To assess prediction skill, precipitation, and temperature anomalies were calculated for each model’s forecast lead time in the daily time scale. Due to the limited daily hindcast frequency available in just three models, a 7-day moving average was applied to obtain the daily climatology required for anomaly calculations. Following the computation of anomalies, three metrics were utilized: the ACC, RMSE, and Eq. 4. Notably, Eq. 4, a formula employed in previous studies (Wang et al. 2021; Yang et al. 2013), was predominantly used for our assessment. This particular metric is built upon Taylor diagrams and employs the standard deviation (\(\sigma\)) and the pattern correlation coefficient (r). \({r}_{0}\) is computed as 1, meaning the idealized correlation coefficient, which i denotes the time step. So, \({E}_{pre}\) has a value of 0 when the prediction matches the observation, and it increases as the difference grows.

$${E}_{pre}= \frac{1}{N}\sum\limits_{i=1}^{N}log\left[\frac{{{\left(\frac{{\sigma }_{obs,i}}{{\sigma }_{pre,i}}+\frac{{\sigma }_{pre,i}}{{\sigma }_{obs,i}}\right)}^{2}\left(1+{r}_{0}\right)}^{4}}{{\left(1+{r}_{i}\right)}^{4}}\right]$$
(4)

+ + +

TO BE DONE. Continue the passage on forecast skill metrics, starting right after equation (4).

SUPPLIED DATA.
+ + +

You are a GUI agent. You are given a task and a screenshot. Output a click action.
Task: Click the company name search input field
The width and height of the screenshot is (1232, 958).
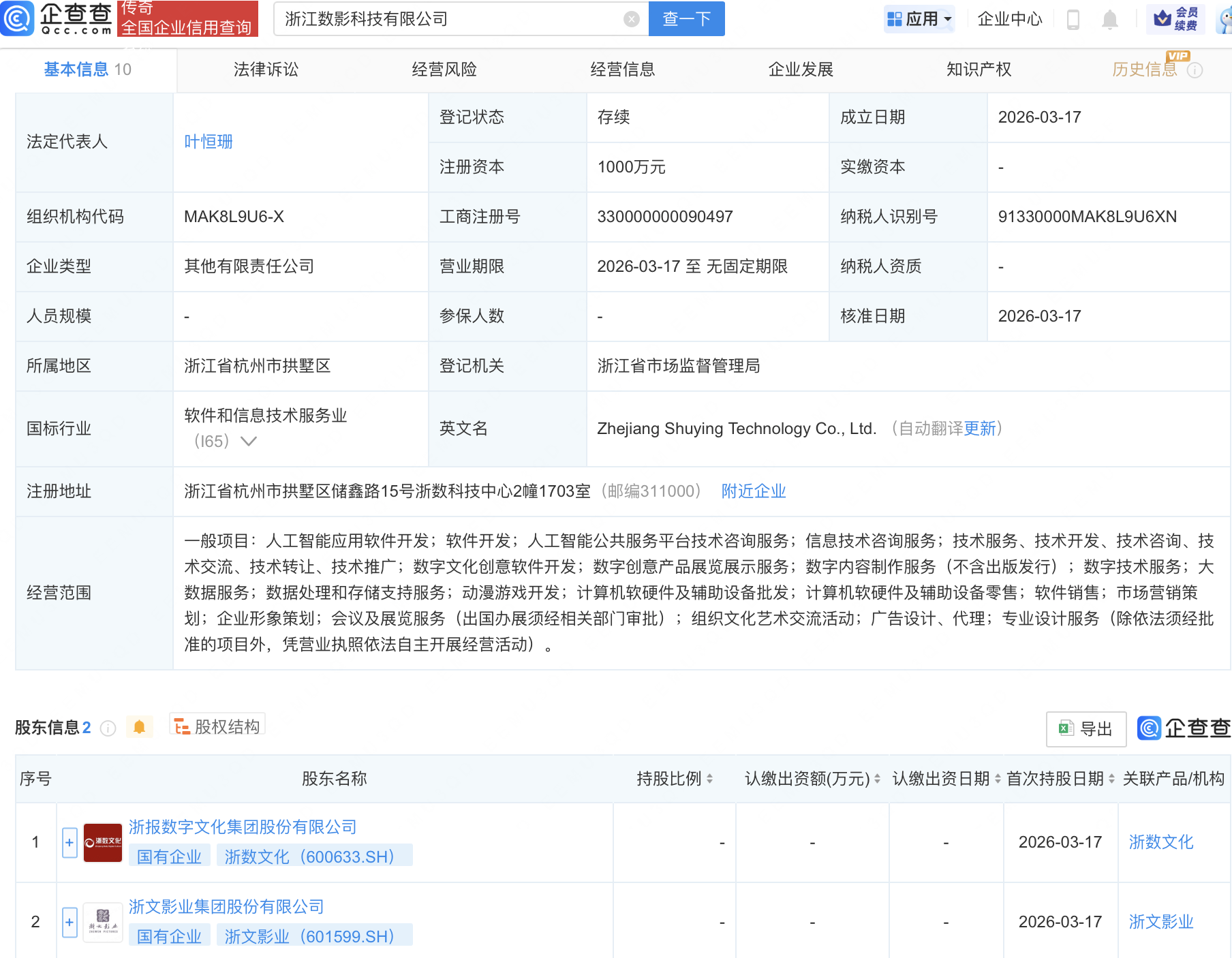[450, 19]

+ + +

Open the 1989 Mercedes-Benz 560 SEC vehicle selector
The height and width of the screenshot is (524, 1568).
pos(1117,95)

+ + +

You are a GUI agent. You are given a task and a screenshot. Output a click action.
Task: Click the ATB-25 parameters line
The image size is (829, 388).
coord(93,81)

+ + +

RESULT OF THIS TASK.
3 Results and discussion

3.1 Performance of the mean state of the S2S models

The S2S models demonstrate commendable performance in simulating climatology of precipitation and temperature. Figure 1 presents the global performance with Taylor diagrams, illustrating correlation coefficients and variances averaged for each region (Taylor 2001). It’s noteworthy that precipitation in the tropics exhibits higher variance compared to other regions, potentially biasing the results. To mitigate this, the variances were normalized for each region as the ratio of the variance between predicted and observed and then calculated as a weighted average. Similarly, we calculated the correlation coefficient for each region and subsequently determined the weighted average for the global region. For temperature climatology (Fig. 1a, all S2S models exhibit correlation coefficients surpassing 0.99, indicating that all models simulate well. As for precipitation climatology, on the other hand, most models record correlations close to 0.9, indicating that differences in precipitation among models are somewhat more discernible compared to those in temperature. These results align with an earlier study (Lee et al. 2010) on the pattern correlation coefficients of annual precipitation in tropical regions for seasonal prediction. Overall, the assessment indicates that solely relying on climatology to distinguish between models is formidable.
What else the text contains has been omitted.